RECORDS FOR THIS TASK:
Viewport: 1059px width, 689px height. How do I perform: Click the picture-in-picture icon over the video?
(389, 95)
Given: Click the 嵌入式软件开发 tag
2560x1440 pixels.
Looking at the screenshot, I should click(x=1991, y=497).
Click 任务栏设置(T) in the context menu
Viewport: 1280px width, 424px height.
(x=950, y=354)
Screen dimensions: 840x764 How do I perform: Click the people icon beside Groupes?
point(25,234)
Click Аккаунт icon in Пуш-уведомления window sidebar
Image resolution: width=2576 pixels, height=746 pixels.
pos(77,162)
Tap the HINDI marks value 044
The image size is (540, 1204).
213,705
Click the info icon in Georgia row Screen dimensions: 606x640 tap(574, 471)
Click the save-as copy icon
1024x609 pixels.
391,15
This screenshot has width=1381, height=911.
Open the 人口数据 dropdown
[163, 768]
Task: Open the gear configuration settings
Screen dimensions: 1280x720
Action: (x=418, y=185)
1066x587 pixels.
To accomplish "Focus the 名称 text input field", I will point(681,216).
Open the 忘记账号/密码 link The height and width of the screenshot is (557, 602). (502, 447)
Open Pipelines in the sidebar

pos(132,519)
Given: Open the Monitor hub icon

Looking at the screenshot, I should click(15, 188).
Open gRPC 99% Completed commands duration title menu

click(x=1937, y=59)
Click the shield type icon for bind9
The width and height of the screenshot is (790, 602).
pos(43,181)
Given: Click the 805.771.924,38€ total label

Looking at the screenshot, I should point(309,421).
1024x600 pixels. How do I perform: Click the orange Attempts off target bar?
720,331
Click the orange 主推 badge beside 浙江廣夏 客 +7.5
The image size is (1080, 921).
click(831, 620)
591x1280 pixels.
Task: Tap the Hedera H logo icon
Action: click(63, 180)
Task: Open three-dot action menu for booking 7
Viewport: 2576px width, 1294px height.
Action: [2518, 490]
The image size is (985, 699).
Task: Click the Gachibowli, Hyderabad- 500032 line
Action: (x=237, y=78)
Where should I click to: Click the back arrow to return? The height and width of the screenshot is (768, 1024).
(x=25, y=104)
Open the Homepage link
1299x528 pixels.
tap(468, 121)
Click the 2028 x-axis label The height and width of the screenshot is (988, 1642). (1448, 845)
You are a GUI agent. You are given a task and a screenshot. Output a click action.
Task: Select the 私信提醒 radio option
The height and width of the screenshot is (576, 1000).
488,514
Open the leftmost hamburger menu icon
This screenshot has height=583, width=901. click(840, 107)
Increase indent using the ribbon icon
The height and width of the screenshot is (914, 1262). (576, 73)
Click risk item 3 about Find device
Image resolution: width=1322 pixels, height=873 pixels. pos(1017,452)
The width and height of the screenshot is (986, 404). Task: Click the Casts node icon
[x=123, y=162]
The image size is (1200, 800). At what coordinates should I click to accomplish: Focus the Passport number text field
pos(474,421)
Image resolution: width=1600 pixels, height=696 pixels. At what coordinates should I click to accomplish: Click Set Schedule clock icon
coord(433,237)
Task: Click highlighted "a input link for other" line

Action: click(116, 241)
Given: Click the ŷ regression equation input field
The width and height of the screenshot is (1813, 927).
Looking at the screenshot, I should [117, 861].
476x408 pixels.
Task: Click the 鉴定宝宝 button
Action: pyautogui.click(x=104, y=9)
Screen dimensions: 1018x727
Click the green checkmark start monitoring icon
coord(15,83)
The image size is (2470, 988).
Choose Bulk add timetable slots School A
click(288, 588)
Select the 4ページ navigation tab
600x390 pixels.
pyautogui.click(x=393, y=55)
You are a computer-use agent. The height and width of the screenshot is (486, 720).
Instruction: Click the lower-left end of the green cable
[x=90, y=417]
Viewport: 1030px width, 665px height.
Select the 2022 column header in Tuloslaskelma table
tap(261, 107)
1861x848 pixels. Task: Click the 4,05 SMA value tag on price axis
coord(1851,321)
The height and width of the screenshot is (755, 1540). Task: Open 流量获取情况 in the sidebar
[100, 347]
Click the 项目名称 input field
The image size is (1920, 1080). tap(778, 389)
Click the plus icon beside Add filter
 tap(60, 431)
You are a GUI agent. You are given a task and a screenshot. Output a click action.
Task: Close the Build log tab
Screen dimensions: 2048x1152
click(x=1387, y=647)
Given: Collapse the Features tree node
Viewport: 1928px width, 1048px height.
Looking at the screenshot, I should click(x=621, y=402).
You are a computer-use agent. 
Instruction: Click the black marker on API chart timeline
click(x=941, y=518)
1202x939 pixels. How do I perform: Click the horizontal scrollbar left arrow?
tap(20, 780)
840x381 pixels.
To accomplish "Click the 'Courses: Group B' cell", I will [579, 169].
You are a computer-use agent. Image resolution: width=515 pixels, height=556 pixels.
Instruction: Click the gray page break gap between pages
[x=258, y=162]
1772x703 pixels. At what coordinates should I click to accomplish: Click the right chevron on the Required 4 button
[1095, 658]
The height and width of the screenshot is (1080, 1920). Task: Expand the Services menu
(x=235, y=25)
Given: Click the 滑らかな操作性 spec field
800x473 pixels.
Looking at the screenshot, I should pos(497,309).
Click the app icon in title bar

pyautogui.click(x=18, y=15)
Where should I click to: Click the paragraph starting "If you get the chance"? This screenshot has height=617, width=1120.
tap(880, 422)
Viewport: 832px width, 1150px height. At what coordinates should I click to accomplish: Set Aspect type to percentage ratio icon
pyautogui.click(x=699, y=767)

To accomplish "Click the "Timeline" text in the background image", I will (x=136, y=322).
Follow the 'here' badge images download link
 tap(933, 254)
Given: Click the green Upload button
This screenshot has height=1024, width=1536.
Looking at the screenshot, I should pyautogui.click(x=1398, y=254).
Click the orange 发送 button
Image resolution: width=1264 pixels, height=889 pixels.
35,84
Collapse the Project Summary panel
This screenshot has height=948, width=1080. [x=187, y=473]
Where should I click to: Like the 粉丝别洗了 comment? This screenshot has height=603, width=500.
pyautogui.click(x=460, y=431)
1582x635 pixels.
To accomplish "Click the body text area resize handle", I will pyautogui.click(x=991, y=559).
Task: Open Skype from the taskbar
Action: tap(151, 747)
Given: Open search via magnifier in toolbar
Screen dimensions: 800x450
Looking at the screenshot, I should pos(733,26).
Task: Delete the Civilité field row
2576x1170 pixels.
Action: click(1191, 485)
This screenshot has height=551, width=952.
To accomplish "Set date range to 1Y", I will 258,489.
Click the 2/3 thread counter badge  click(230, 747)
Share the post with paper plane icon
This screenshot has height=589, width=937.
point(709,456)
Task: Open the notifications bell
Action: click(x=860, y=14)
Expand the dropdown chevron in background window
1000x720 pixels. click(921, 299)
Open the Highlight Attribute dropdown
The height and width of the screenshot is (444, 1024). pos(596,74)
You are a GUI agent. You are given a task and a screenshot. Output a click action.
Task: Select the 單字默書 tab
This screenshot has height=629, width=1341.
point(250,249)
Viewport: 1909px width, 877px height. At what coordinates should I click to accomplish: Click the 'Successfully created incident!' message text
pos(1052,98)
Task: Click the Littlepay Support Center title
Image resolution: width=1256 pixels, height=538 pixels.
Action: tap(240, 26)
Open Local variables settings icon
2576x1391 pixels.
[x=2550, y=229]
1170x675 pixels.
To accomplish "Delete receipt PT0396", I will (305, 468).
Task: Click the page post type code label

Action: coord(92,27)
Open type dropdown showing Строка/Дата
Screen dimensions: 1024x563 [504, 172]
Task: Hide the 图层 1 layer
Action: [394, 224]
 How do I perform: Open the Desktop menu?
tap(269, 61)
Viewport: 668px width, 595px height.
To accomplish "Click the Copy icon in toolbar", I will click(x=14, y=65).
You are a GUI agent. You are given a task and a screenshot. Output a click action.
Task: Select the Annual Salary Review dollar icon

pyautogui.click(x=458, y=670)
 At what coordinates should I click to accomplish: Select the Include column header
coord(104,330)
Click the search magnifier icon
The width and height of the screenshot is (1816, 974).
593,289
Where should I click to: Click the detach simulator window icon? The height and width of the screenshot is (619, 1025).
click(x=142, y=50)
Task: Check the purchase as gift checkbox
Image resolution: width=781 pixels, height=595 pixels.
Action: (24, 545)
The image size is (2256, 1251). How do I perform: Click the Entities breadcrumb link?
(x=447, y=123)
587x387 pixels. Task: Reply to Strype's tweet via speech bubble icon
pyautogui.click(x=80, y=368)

WHAT YOU WILL DO:
Quote verbatim the stretch of lines from the one containing "Increase indent using the ribbon icon" through the one containing "click(x=1387, y=647)", including both.

SOLUTION TO THIS EXERCISE:
Increase indent using the ribbon icon
The height and width of the screenshot is (914, 1262). (576, 73)
Click risk item 3 about Find device
Image resolution: width=1322 pixels, height=873 pixels. pos(1017,452)
The width and height of the screenshot is (986, 404). Task: Click the Casts node icon
[x=123, y=162]
The image size is (1200, 800). At what coordinates should I click to accomplish: Focus the Passport number text field
pos(474,421)
Image resolution: width=1600 pixels, height=696 pixels. At what coordinates should I click to accomplish: Click Set Schedule clock icon
coord(433,237)
Task: Click highlighted "a input link for other" line

Action: click(116, 241)
Given: Click the ŷ regression equation input field
The width and height of the screenshot is (1813, 927).
Looking at the screenshot, I should [117, 861].
476x408 pixels.
Task: Click the 鉴定宝宝 button
Action: pyautogui.click(x=104, y=9)
Screen dimensions: 1018x727
Click the green checkmark start monitoring icon
coord(15,83)
The image size is (2470, 988).
Choose Bulk add timetable slots School A
click(288, 588)
Select the 4ページ navigation tab
600x390 pixels.
pyautogui.click(x=393, y=55)
You are a computer-use agent. The height and width of the screenshot is (486, 720).
Instruction: Click the lower-left end of the green cable
[x=90, y=417]
Viewport: 1030px width, 665px height.
Select the 2022 column header in Tuloslaskelma table
tap(261, 107)
1861x848 pixels. Task: Click the 4,05 SMA value tag on price axis
coord(1851,321)
The height and width of the screenshot is (755, 1540). Task: Open 流量获取情况 in the sidebar
[100, 347]
Click the 项目名称 input field
The image size is (1920, 1080). tap(778, 389)
Click the plus icon beside Add filter
 tap(60, 431)
You are a GUI agent. You are given a task and a screenshot. Output a click action.
Task: Close the Build log tab
Screen dimensions: 2048x1152
click(x=1387, y=647)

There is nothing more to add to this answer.